*** SOURCE EXTRACT ***

The automated system at Foothill lasted about a year before it was run off campus by complaints. No one calculated the cost savings that the system may have produced, but Patz says the frustration level was just too high for both the callers and the staff.
“We were in a growth mode and we wanted to make sure we were student friendly,” Patz says. “People were not as familiar with the automated phone systems back then.”
Ten years ago, officials at Green River Community College had a decision to make. The school’s full-time operator could no longer handle the volume of calls, so the college had to either hire additional staff or go to automation. Because so many of the callers just wanted a specific extension and didn’t need an operator to patch them through, college officials opted for automation.
“In the beginning, we got a lot of negative feedback because the telephone system was just beginning to take hold,” says Shirley Benson, telecommunications analyst at Green River.
During the learning years, the school made changes and continues to tweak the system based on feedback. But today, Benson says, with more than 1,800 calls a day, if the automated system goes down and a live person answers the calls, callers are shocked and don’t know what to do. While the school still employs an operator, 75 percent of the callers route themselves instead of selecting the live operator.
When there is a complaint about the phone system, it is often symptomatic of a deeper issue.

*** End of SOURCE EXTRACT ***

* TASK SET
• 1. Retype the part of the phone automation passage that begins at the words "Ten years ago, officials" and ends after the words "at Green River.".
• 2. In the phone automation passage, what share of Green River's callers route themselves instead of choosing the live operator?

*** COLLECTED MATERIAL ***

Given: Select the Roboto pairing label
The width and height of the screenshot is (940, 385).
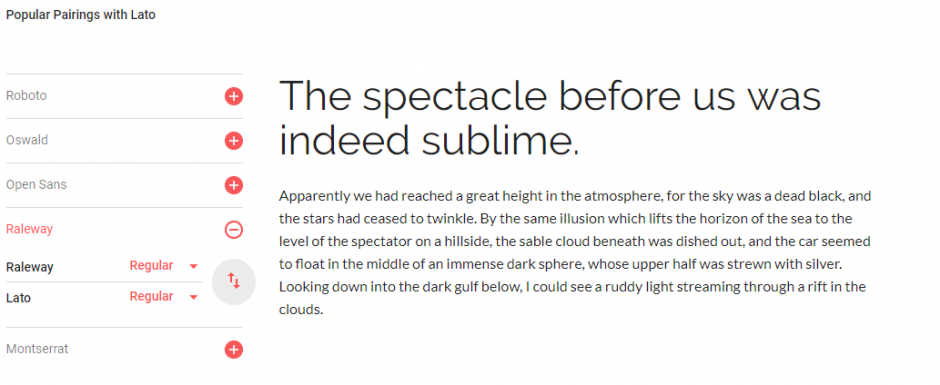Looking at the screenshot, I should pos(26,96).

*** End of COLLECTED MATERIAL ***

* TASK-BY-TASK ANSWERS
• 1.
Ten years ago, officials at Green River Community College had a decision to make. The school’s full-time operator could no longer handle the volume of calls, so the college had to either hire additional staff or go to automation. Because so many of the callers just wanted a specific extension and didn’t need an operator to patch them through, college officials opted for automation.
“In the beginning, we got a lot of negative feedback because the telephone system was just beginning to take hold,” says Shirley Benson, telecommunications analyst at Green River.

• 2. 75 percent